The bed is very narrow. I turn onto my side, away from Julian, but when he puts his arm around me I relax backward into him, cupped in the long curve of his body as though I have been shaped for it. I want to run away and cry. I want to beg Alex—wherever he is, whatever otherworld now holds him—for forgiveness. I want to kiss Julian again.
But I do not do any of those things. I lie still, and feel Julian’s steady heartbeat through my back until my heart calms in response, and I let him hold me, and just before I fall asleep, I say a brief prayer that the morning never comes.
But the morning does come. It finds its way in through the cracks in the plywood, the fissures in the roof: a murky grayness, a slight ebbing of the dark. My first moments of awareness are confused: I believe I am with Alex. No. Julian. His arm is around me, his breath hot on my neck. I have kicked the sheets to the bottom of the bed in the night. I see a flicker of movement from the hall; the cat has gotten into the house somehow.
Then suddenly, a driving certainty—no, I closed the door last night, I locked it—and terror squeezing my chest.
I sit up, say, “Julian—”
And then everything explodes: They are streaming through the door, bursting through the walls, yelling, screaming—police and regulators in gas masks and matching gray uniforms. One of them grabs me and another one pulls Julian off the bed—he is awake now, calling to me, but I can’t hear over the tumult of sound, over the screaming that must be coming from me. I grab the backpack, still balled at the foot of my bed, and swing at the regulator but there are three more, flanking me in the narrow space between beds, and it’s hopeless. I remember the gun: still in the bathing room, and useless to me now. Someone pulls me by the collar and I choke. Another regulator wrenches my arms behind my back and cuffs me, then pushes me forward, so I am half dragged, half marched through Salvage and out into the bright, streaming sunshine, where more police are gathered, more members of the SWAT team carrying guns and gas masks—frozen, silent, waiting.

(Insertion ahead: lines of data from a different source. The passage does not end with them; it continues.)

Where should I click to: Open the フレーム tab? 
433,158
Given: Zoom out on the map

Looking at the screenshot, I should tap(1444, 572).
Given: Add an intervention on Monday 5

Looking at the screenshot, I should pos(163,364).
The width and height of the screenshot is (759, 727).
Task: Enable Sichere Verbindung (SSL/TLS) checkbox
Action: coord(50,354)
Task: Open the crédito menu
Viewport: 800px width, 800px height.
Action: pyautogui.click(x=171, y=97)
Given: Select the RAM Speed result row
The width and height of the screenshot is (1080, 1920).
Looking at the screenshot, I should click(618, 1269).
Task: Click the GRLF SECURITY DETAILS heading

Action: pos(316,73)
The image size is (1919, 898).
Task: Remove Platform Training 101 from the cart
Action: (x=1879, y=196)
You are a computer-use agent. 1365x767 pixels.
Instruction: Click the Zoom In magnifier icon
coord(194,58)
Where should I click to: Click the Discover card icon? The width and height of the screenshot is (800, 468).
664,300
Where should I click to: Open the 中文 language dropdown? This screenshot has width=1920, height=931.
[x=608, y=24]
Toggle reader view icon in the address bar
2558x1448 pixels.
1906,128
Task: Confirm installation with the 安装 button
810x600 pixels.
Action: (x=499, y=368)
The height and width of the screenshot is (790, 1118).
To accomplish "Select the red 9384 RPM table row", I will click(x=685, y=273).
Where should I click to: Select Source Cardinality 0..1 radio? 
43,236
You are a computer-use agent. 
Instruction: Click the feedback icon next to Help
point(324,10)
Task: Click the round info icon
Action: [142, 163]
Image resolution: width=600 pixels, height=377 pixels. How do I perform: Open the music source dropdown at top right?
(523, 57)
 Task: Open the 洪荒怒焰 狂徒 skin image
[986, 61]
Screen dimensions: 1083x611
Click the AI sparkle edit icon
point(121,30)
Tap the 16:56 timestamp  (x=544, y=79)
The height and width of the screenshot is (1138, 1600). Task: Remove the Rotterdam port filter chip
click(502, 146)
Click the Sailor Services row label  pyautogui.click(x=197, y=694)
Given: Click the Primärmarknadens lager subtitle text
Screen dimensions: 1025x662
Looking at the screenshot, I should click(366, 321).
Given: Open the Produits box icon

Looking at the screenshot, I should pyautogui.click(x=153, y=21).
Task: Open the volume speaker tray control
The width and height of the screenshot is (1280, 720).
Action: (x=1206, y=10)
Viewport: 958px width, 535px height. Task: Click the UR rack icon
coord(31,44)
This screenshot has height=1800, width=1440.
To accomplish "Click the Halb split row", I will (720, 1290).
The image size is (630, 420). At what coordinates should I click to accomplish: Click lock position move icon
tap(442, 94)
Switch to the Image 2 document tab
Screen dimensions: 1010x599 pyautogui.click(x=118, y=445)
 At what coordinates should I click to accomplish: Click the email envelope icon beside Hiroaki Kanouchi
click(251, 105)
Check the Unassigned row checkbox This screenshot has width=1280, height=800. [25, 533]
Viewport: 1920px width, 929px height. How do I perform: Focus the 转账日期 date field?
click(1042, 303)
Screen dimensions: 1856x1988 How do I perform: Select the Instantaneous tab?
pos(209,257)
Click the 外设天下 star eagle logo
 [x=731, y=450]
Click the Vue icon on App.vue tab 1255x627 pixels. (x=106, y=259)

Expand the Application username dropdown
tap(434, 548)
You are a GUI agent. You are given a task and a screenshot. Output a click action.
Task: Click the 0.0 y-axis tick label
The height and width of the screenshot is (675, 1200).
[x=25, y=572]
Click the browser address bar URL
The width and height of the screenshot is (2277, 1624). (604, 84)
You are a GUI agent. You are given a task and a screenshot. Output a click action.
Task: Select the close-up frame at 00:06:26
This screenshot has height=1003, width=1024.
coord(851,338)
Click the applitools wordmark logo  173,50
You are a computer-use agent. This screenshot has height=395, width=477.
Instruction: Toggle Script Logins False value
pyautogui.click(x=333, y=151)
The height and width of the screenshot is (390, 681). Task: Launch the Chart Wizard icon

Setup. Those are the words drilling through me, through my panic. Setup. Has to be.
“Got ’em,” someone announces into a walkie-talkie, and all of a sudden the air comes to life, vibrates with sound: People are shouting to one another, gesturing. Two police officers gun the engines of their motorcycles, and the stink of exhaust is everywhere. Walkie-talkies cackle around us—buzzing, a cacophony.
“Ten-four, ten-four. We got ’em.”
“Twenty miles outside of regulated land … looked like some kind of hideout.”
“Unit 508 to HQ…”
Julian is behind me, surrounded by four regulators; he has been cuffed too.
“Lena! Lena!” I hear him calling my name. I try to turn around and am shoved forward by the regulator behind me.